## The problem
The range runs from the line containing "Task: Click the 説明 - オプション label" to the last line of the entries. Copy that range exactly, omitting pictures.

[Exercise data — start]

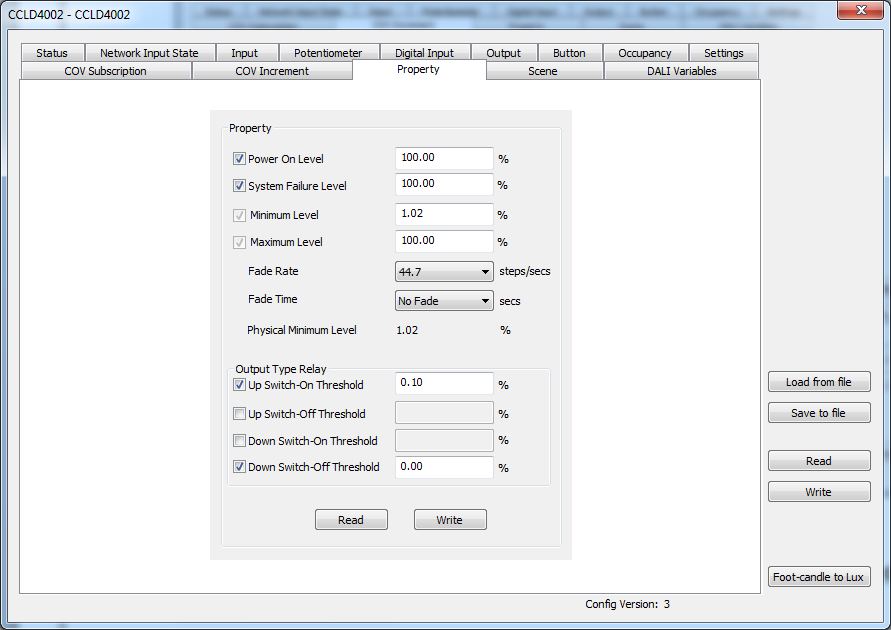The height and width of the screenshot is (630, 891).
Task: Open the COV Subscription tab
Action: pos(106,71)
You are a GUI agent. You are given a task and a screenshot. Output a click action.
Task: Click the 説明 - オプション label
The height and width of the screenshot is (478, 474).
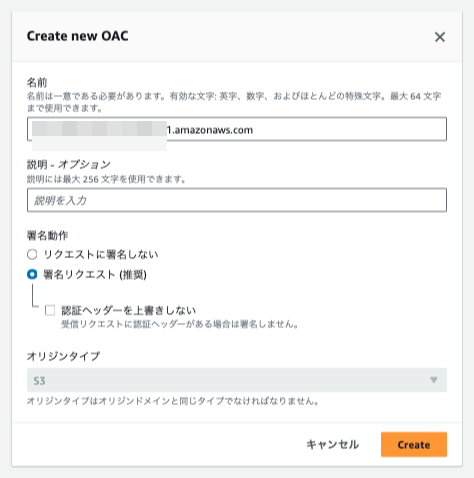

[Exercise data — finish]

## Response area
Task: Click the 説明 - オプション label
The height and width of the screenshot is (478, 474).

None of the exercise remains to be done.